Os Correios terão de cumprir uma série de condições para manter o novo financiamento negociado com instituições bancárias. Entre as cláusulas previstas está a possibilidade de antecipação do pagamento da dívida caso a estatal seja privatizada ou a União não realize o aporte de R$ 6 bilhões previsto para 2027.
A operação integra o plano de recuperação financeira dos Correios, que atravessam um cenário de forte deterioração das contas. O financiamento anterior, de R$ 12 bilhões, foi contratado no fim de 2025 com Banco do Brasil, Caixa Econômica Federal, Bradesco, Itaú e Santander. A continuidade do suporte financeiro está vinculada à adoção de medidas para recuperar a empresa e à participação do governo em sua capitalização.
Aporte de R$ 6 bilhões
O montante destinado aos Correios está previsto no Projeto de Lei Orçamentária Anual (PLOA) de 2027. Segundo o governo, os recursos deverão ser acompanhados de ações para reduzir despesas e aprimorar a gestão da estatal.

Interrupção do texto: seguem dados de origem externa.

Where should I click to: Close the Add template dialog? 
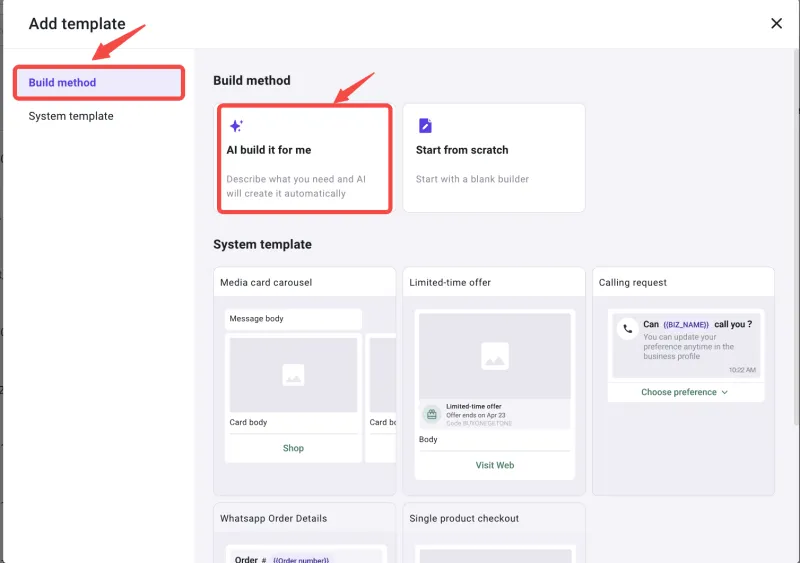pyautogui.click(x=776, y=24)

A situação financeira da empresa permanece delicada. No segundo trimestre de 2026, os Correios registraram prejuízo de R$ 2,4 bilhões. Apesar de representar uma redução de 5,5% em relação à perda de R$ 2,53 bilhões registrada no mesmo período de 2025, o resultado acumulado no primeiro semestre chegou a R$ 5,55 bilhões, alta nominal de 30,4% na comparação anual.
Privatização pode antecipar cobrança
Uma das principais condições estabelecidas pelos credores é a previsão de vencimento antecipado da dívida em caso de privatização dos Correios. A mesma regra poderá ser aplicada se o governo federal não efetivar o aporte de R$ 6 bilhões previsto para 2027.
Na prática, caso uma dessas situações ocorra, a estatal poderá ser obrigada a quitar antecipadamente o financiamento, em vez de seguir o cronograma originalmente estabelecido.
As cláusulas funcionam como uma garantia adicional para os bancos envolvidos na operação diante do quadro financeiro dos Correios.